Supporting Hooks
S2:E88

Supporting Hooks

[00:00:00] Well hello, this is The Daily Five with Aurooba, that's me, where we reflect on creating our best lives a little bit every day. Here we go.

[00:00:15] So, I have this long and sprawling pothos houseplant. Its main pot sits in between my living and dining area. And the vines climb up with the help of hooks and spread out in each direction, slowly making their way across the entire length of my home, and also spreading across the ceiling, like across the depth of the ceiling.

[00:00:40] And as it grows, we add more hooks to support it, all the way across the ceiling, any time it needs to go up and down a wall. But there is such a thing as adding a hook too soon. And said a thing as adding a supporting hook too late. Add a supporting hook too soon and the vine is thin, weak, and vulnerable to most changes it might experience later if we ever adjust the position of the pothos.

[00:01:08] Add a supporting hook too late and the vine might hang too low, too long, and be injured with interaction with human heads as we walk past. As things grow and change. As you grow and change, you need a certain level of support, and the timeliness of that support makes a big difference. It's a bigger difference, in fact, than you might realize if you haven't spent time thinking about it.

[00:01:35] When I let the vine hang down for a while, letting it experience a bit more motion, maybe some wind, et cetera, the vine strengthens itself. The main vine in that area thickens. It becomes more robust. In fact, even the leaves reach out a little bit better. If I add the hook too soon to a section of the vine, that vine remains much thinner.

[00:01:58] And although at that point It is at its most flexible and I can make it do pretty much whatever I want. At some point, if I ever need to move the vine, the stress of changing positions and having to deal with the shifting environmental factors as a result may cause that piece of the vine to start dying.

[00:02:18] We grow stronger under stress. Not stress like, oh my god, I'm drowning in work, but stress as in conditions that are not completely Calm, and the status quo. A lot of us will grow regardless, but put us in a slightly harder, slightly less calm condition at regular intervals with timely support, and not only do we grow more, we grow better.

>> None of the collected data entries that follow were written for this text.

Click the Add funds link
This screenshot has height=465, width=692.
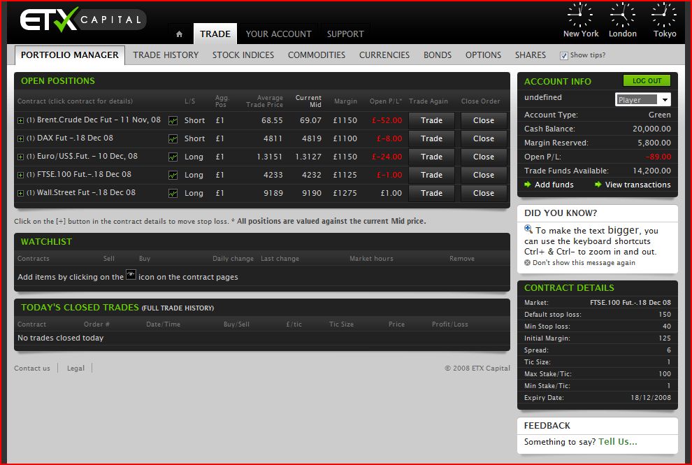[554, 185]
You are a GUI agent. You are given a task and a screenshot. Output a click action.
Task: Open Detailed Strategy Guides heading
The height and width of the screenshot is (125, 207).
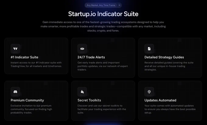click(164, 57)
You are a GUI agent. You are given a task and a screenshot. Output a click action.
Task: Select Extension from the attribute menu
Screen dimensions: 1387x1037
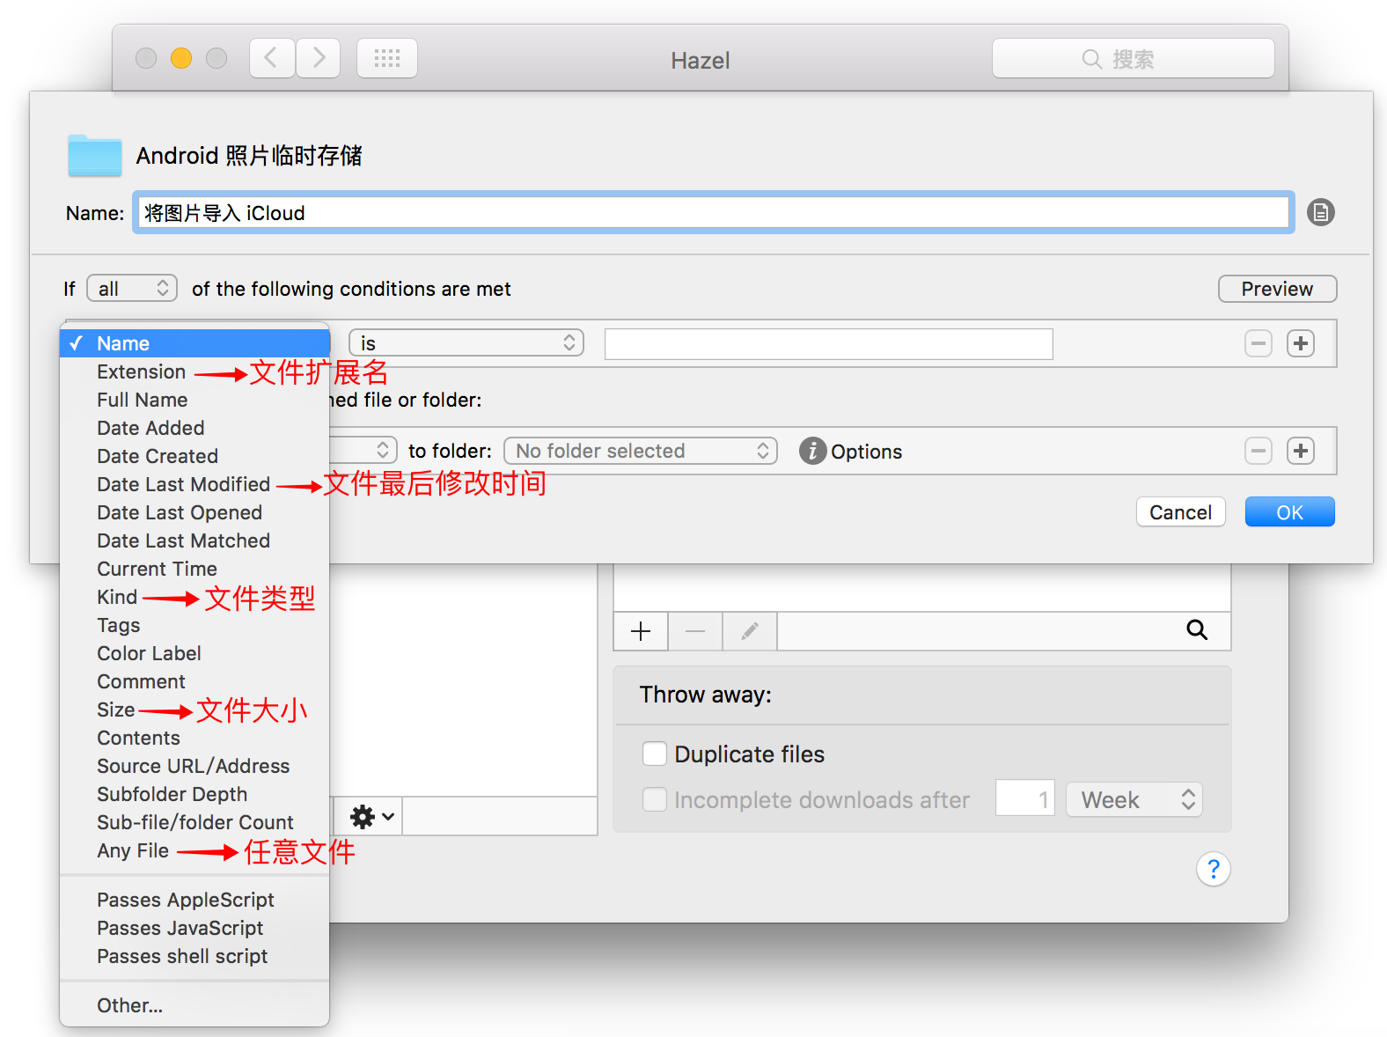(x=141, y=371)
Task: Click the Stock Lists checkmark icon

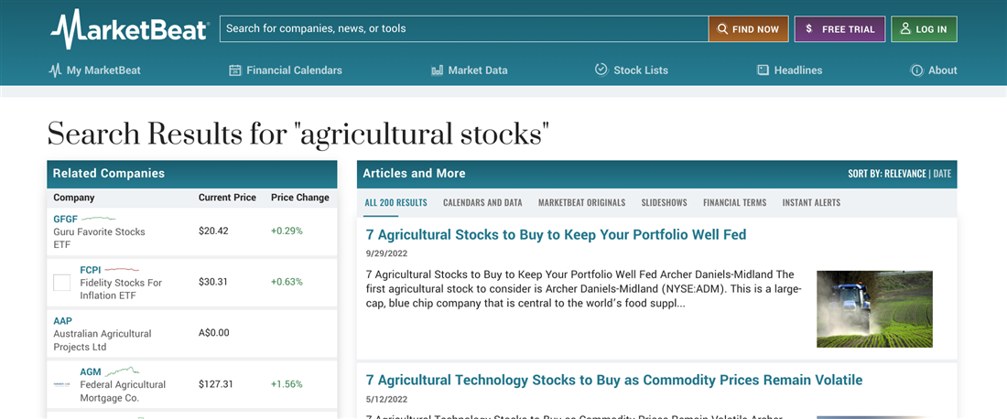Action: [601, 70]
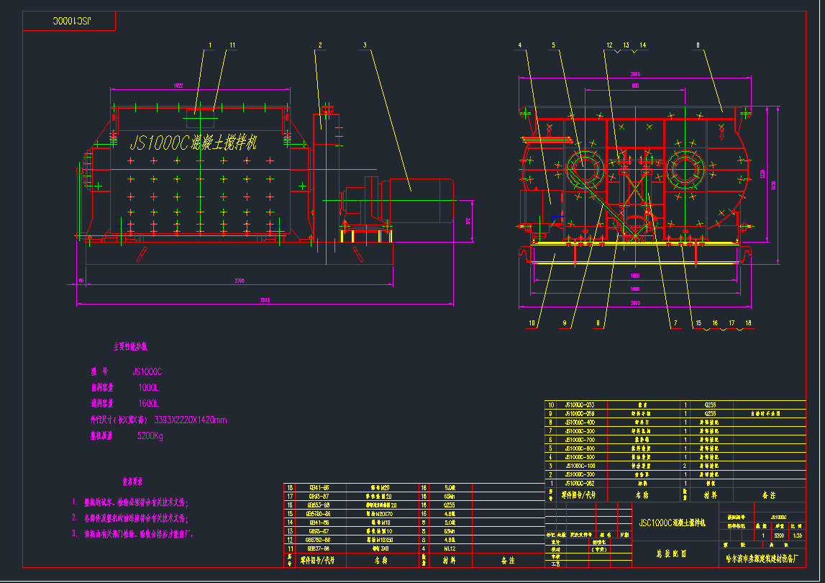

[00:02:46] We grow stronger. Now, too much stress, or prolonged stress, and all that growth becomes weak and bad, and sometimes causes even more harm than not having any stress at all. And I'll also tell you this. We all need a little help. We all need someone who looks out for us a little bit. Sometimes we have to ask someone to do it, and sometimes it starts to happen organically.

[00:03:13] My pothos cannot climb my inorganic walls and creep across my ceilings on its own. It needs a little help, in the form of these hooks we design and regularly 3D print. The times when I have best grown is when there was stress, but there was also adequate and experienced support, ready to help me if I fall, ready to help me course correct if I start to go off the rails, but also comfortable hanging back and letting me stumble a little and figure, figure things out myself.

[00:03:47] And for most of us, this is a true scenario, a good scenario. Support is good in the right doses. Stress is good in the right doses. Things that enable growth are good. So, what am I trying to say here? Many things, I suppose, but look for your supporting hooks. And maybe consider if you could be someone else's too.

[00:04:18] Thanks for listening. Same time tomorrow?